In 2015, TNC helped Liju establish a cooperative to help villagers sell agricultural products such as plum juice, white kidney beans, honey and woolen felt handicrafts. TNC also helped them find a shop in the old town of Lijiang to sell their handicrafts. At first, the villagers in the cooperative were enthusiastic and united, making as much as 200,000 yuan (US$31,040) a year. But later, they found some people “only wanted the money without putting any effort in.” Some also questioned the fairness in distributing the income among them. Besides unstable sales channels, the cooperative started to decline, according to Liao Haohong, who is in charge of TNC’s program in Yunnan.

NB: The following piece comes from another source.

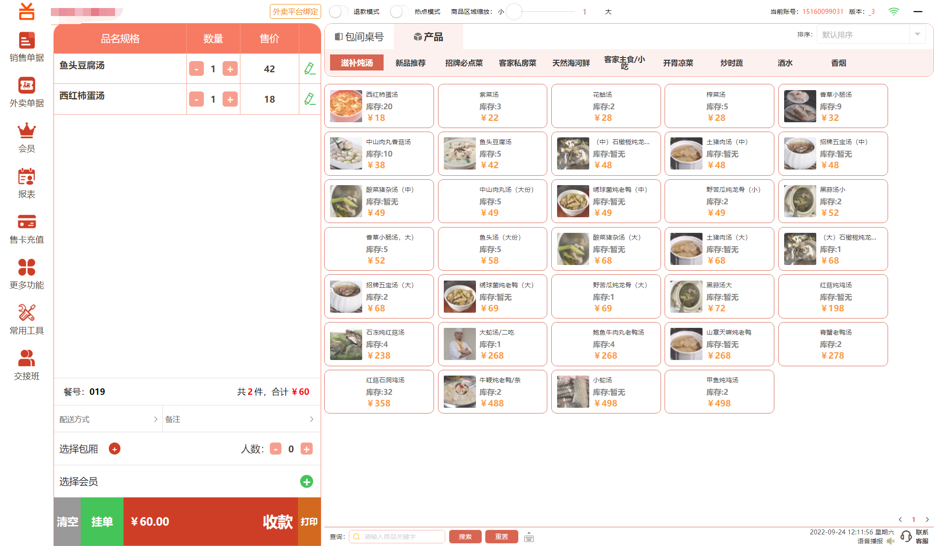The image size is (934, 546).
Task: Click the 会员 crown icon
Action: (x=26, y=131)

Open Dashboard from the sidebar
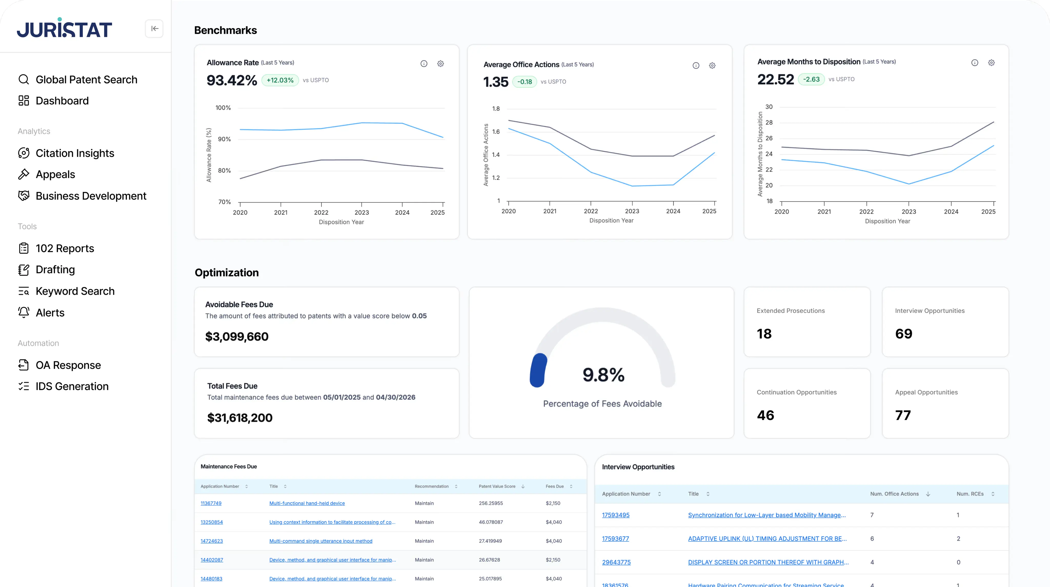(24, 100)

Liao added it is difficult for more specialty agricultural products to find a big market. He admitted that NGOs are not professional businesses which may handle this type of trade better. “It’s not really possible to entirely substitute the villagers’ traditional means of livelihood in this way. It’s hard even for the government,” Liao said.

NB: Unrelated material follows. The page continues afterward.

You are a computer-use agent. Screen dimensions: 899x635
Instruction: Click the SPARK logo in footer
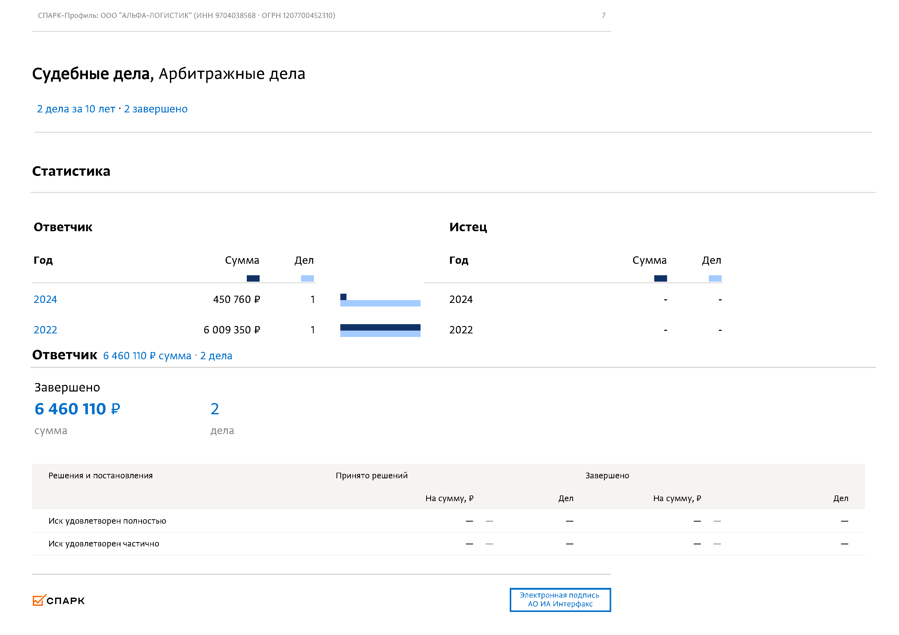(x=59, y=601)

Cui Liangwei believes the government should play the main role in helping villagers develop pragmatic and market-oriented industries. “The government should organize professional teams engaged in exploring long-term and sustainable means for villagers to support themselves. It requires a joint task force from the government, NGOs, enterprises and villagers,” Cui said.
Around 2001, Long Yongcheng and the local government proposed building a natural reserve around Mount Laojun, but the proposal was rejected. A natural reserve means that many ecological red lines would limit economic development in the area. Besides, it would have required a lot of money from the cash-strapped local government, several interviewed experts and government officials explained.
Instead, Yunnan established several Western-style national parks, claiming to use 5 percent of the area in exchange for preserving the remaining 95 percent. Laojun Mountain National Park was established in 2008. It was planned to combine the functions of scientific preservation, community development, ecological tourism and nature education. But in fact, since the management body of Laojun Mountain National Park overlaps the county forestry bureau in responsibility but is subordinate, it does not have a substantial effect on protecting the ecosystem. Also, the park’s ecological tourism and nature education programs have not developed well. Since visitor traffic is low, it has not boosted tourism in local areas, including Liju, as they hoped.
Yang Yuming believes that to really protect Yunnan snub-nosed monkeys, a big national park centered on them should be established to connect three natural reserves for snub-nosed monkeys as well as the habitat on Mount Laojun. “At present, about one-third of the monkeys live outside protected reserves. And if the monkeys migrate outside the boundaries, they’ll be in danger of people,” Yang said.
“But it will still involve the livelihood of local villagers. It’s important to completely change traditional farming and develop an ecological service industry, exploiting non-consumptive use of forest resources and developing high-end ecological tourism,” he added.
In building a larger national park, it is necessary to nurture corridors between different monkey troops, Cui Liangwei said. Increased human activity has fragmented the habitats, which could cause geographical isolation. Lack of gene exchange between troops and inbreeding will weaken resistance to disease and eventually lead to extinction. “For better protection in the future, first there should be a suitable living environment. Second, the corridors need to be identified, protected and repaired,” Cui said.
“The habitat for snub-nosed monkeys should not be an island [isolated from human society]. We should try to structure a space where human beings and nature can coexist in harmony,” Yang Yuming said.